• Source records:

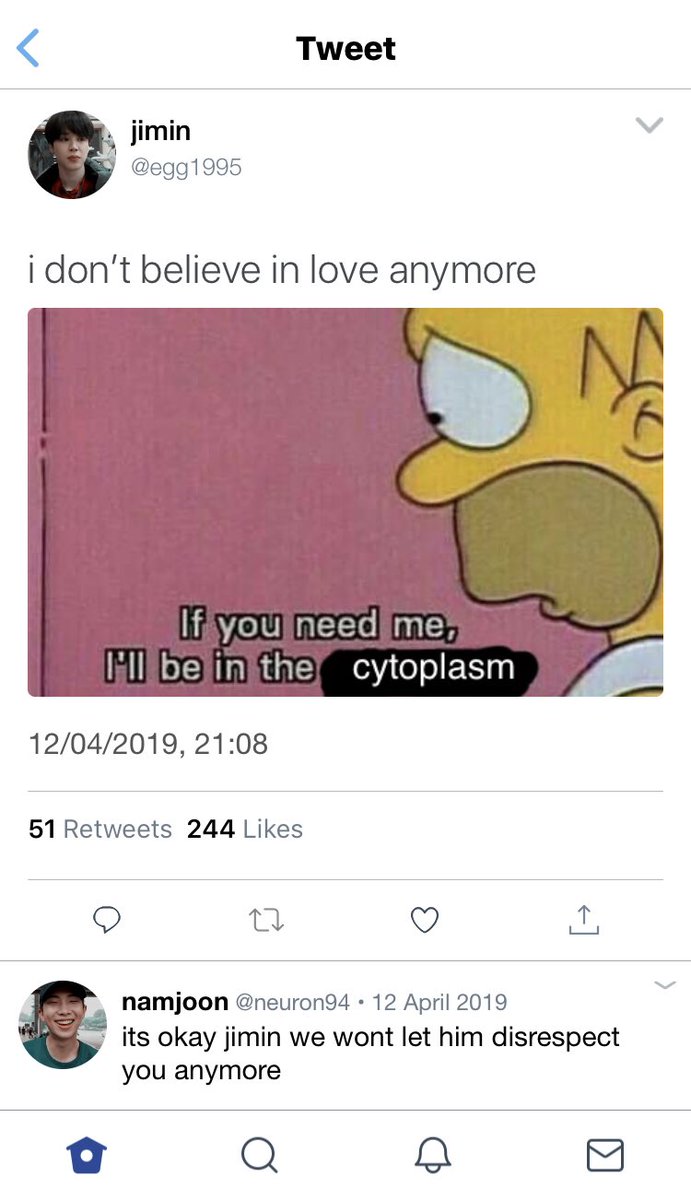Open the Search magnifier tab
The width and height of the screenshot is (691, 1200).
coord(259,1155)
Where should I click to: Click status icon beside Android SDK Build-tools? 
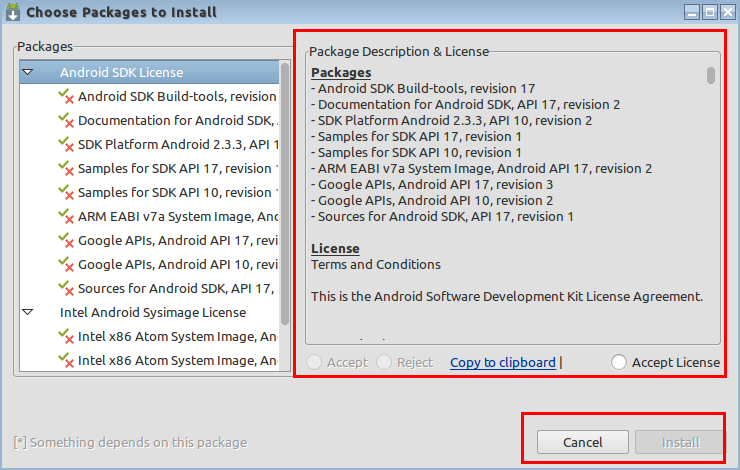[x=66, y=96]
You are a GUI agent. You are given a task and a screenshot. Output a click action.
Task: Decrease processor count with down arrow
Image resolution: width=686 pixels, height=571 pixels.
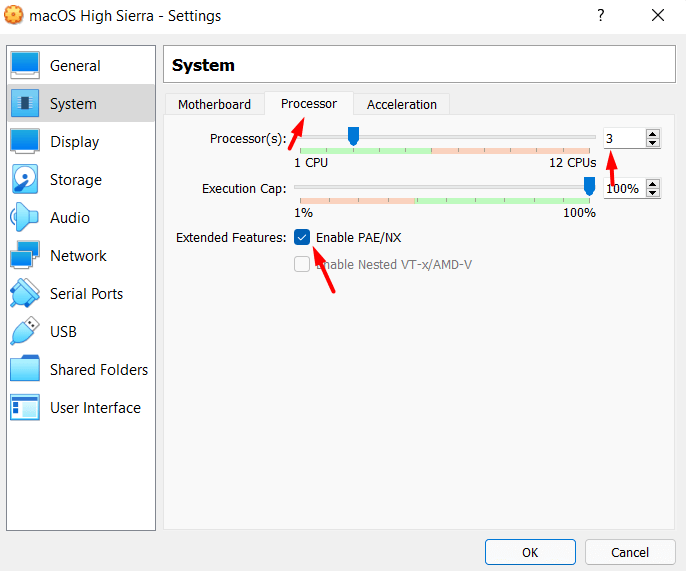pyautogui.click(x=653, y=143)
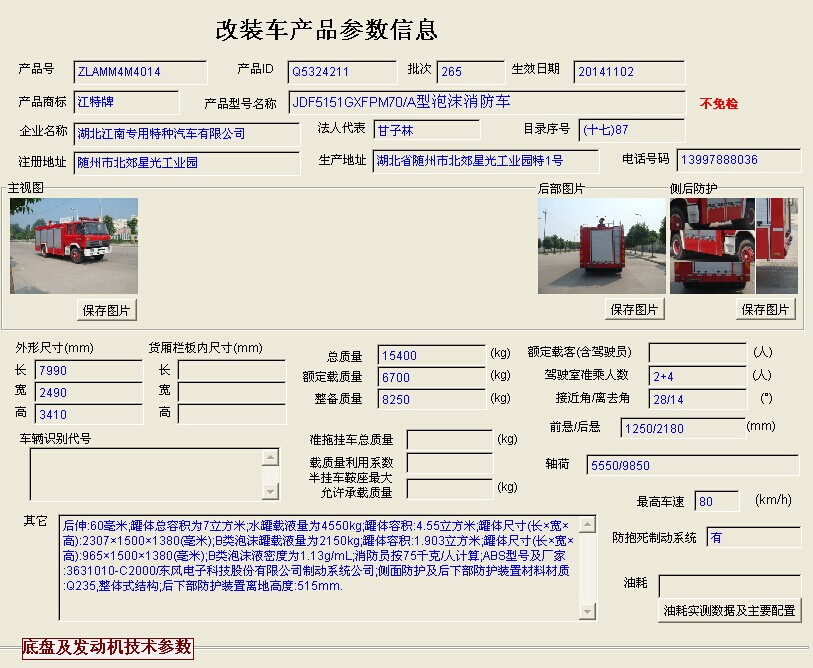Focus the 最高车速 field showing 80
Screen dimensions: 813x668
pos(717,502)
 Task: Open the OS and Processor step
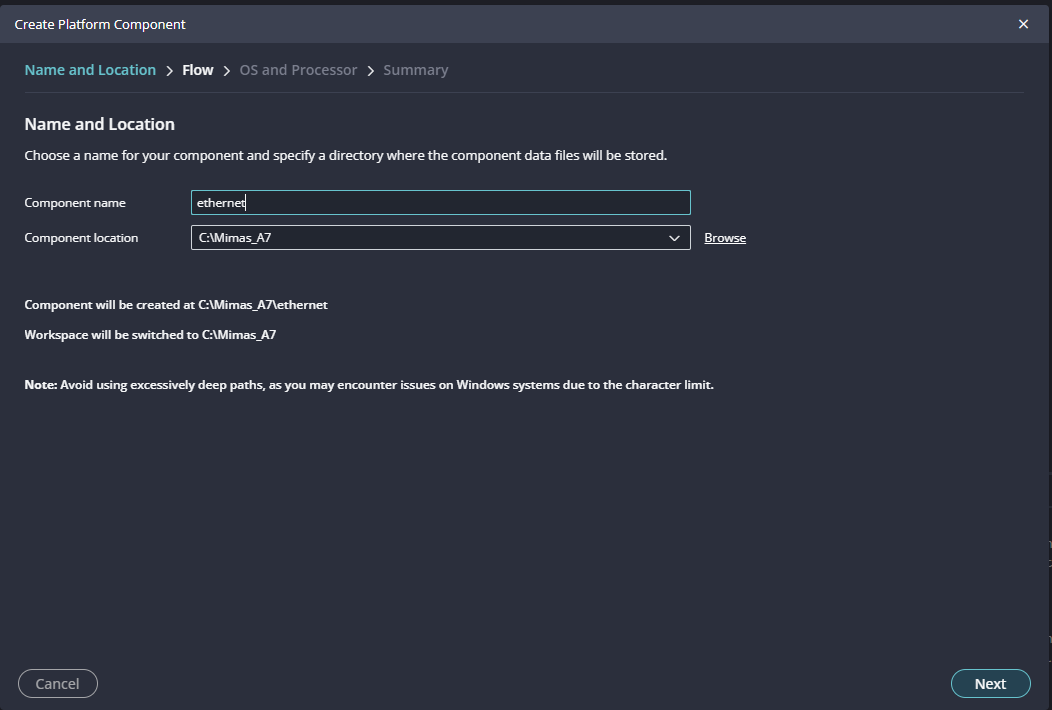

• Exercise: Counting both ends, reproduce word for word the lines from the line with "You are a GUI" to the final line of the listing above, skipping every picture.

• Answer for this exercise:
You are a GUI agent. You are given a task and a screenshot. Output a click action.
Task: Decrease processor count with down arrow
Image resolution: width=686 pixels, height=571 pixels.
pyautogui.click(x=653, y=143)
Focus the 最高车速 field showing 80
Screen dimensions: 813x668
pos(717,502)
 Task: Open the OS and Processor step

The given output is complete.